Realidad Social

Temporada de huracanes: menos tormentas no significa menos peligro

Leony Edisson López Novas.

Este 1 de junio inicia oficialmente la temporada ciclónica en el Atlántico, un período que se extiende hasta el 30 de noviembre y que cada año mantiene en alerta a los países del Caribe, incluyendo a la República Dominicana.

Los expertos han señalado que la presencia del fenómeno El Niño podría contribuir a reducir la cantidad de huracanes en comparación con temporadas anteriores. Sin embargo, esta noticia no debe interpretarse como una invitación a bajar la guardia. La historia ha demostrado que basta un solo huracán de gran intensidad para provocar pérdidas humanas, daños materiales y graves consecuencias económicas.

El fenómeno El Niño suele generar condiciones atmosféricas que dificultan la formación y fortalecimiento de ciclones tropicales en el Atlántico. Esto ocurre debido al aumento de los vientos cortantes en la atmósfera, los cuales tienden a debilitar las tormentas antes de que alcancen gran desarrollo. No obstante, la naturaleza sigue siendo impredecible y los cambios climáticos globales han alterado muchos de los patrones tradicionales.

Para la República Dominicana, el inicio de la temporada de huracanes debe ser visto como una oportunidad para la prevención y no para el miedo. Es el momento de revisar techos, limpiar cañadas, destapar drenajes, fortalecer los sistemas de emergencia y mantener informadas a las comunidades más vulnerables.

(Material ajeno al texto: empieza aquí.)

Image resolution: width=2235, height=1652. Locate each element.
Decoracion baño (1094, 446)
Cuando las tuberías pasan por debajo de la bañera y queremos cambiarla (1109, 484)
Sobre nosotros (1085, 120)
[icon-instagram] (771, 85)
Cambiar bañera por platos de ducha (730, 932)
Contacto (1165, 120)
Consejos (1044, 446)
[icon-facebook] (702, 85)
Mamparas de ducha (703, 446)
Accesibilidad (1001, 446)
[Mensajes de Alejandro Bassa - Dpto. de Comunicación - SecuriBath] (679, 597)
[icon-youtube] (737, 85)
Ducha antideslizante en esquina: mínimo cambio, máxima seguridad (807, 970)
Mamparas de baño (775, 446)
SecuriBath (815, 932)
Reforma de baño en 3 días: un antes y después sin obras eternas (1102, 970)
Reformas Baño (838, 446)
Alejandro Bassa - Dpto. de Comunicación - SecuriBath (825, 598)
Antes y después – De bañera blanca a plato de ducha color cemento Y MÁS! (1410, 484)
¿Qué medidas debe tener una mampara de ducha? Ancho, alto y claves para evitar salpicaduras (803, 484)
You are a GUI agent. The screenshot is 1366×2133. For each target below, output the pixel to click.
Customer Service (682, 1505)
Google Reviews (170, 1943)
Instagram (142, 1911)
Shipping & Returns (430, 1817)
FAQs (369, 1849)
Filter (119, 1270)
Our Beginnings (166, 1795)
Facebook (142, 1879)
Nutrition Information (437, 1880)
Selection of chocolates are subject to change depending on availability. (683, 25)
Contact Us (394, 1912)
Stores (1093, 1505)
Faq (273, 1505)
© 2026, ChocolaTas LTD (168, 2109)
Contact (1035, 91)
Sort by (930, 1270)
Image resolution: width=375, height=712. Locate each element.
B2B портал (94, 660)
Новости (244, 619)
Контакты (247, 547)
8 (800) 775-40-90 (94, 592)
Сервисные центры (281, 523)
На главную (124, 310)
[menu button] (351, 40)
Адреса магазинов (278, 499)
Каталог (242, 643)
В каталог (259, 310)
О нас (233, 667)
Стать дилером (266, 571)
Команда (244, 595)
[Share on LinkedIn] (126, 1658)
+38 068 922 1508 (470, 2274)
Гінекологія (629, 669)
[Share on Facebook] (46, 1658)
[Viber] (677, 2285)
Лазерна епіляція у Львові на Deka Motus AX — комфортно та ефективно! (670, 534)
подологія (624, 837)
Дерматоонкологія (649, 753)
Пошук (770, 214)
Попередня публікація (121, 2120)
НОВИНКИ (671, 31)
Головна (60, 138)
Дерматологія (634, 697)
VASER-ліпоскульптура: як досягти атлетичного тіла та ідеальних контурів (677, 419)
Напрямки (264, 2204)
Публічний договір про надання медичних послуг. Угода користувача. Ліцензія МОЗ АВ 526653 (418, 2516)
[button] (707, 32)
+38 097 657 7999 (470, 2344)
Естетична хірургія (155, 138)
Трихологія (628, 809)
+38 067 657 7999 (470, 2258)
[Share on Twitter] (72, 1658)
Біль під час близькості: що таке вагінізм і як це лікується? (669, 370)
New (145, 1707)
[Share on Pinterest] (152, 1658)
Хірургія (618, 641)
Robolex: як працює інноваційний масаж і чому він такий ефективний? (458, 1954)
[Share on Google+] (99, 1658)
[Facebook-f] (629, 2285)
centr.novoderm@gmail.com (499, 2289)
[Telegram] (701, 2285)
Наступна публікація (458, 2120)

Las autoridades tienen la responsabilidad de actualizar los planes de contingencia y garantizar que los organismos de socorro cuenten con los recursos necesarios para responder ante cualquier eventualidad. De igual manera, los ciudadanos deben asumir una actitud responsable y seguir las orientaciones oficiales en caso de amenaza.

La experiencia nos ha enseñado que los mayores daños no siempre provienen de los huracanes más fuertes, sino de la falta de preparación. Inundaciones repentinas, deslizamientos de tierra y crecidas de ríos pueden provocar tragedias incluso con tormentas de menor intensidad.

En una nación insular como la nuestra, la cultura de la prevención debe convertirse en una práctica permanente. Aunque los pronósticos indiquen una temporada menos activa, la prudencia sigue siendo la mejor herramienta para proteger vidas y bienes.

La temporada ciclónica 2026 comienza con expectativas relativamente favorables, pero la responsabilidad colectiva exige mantener la vigilancia. Menos huracanes no significa menos riesgo. La preparación continúa siendo la principal defensa de la sociedad dominicana frente a los fenómenos atmosféricos.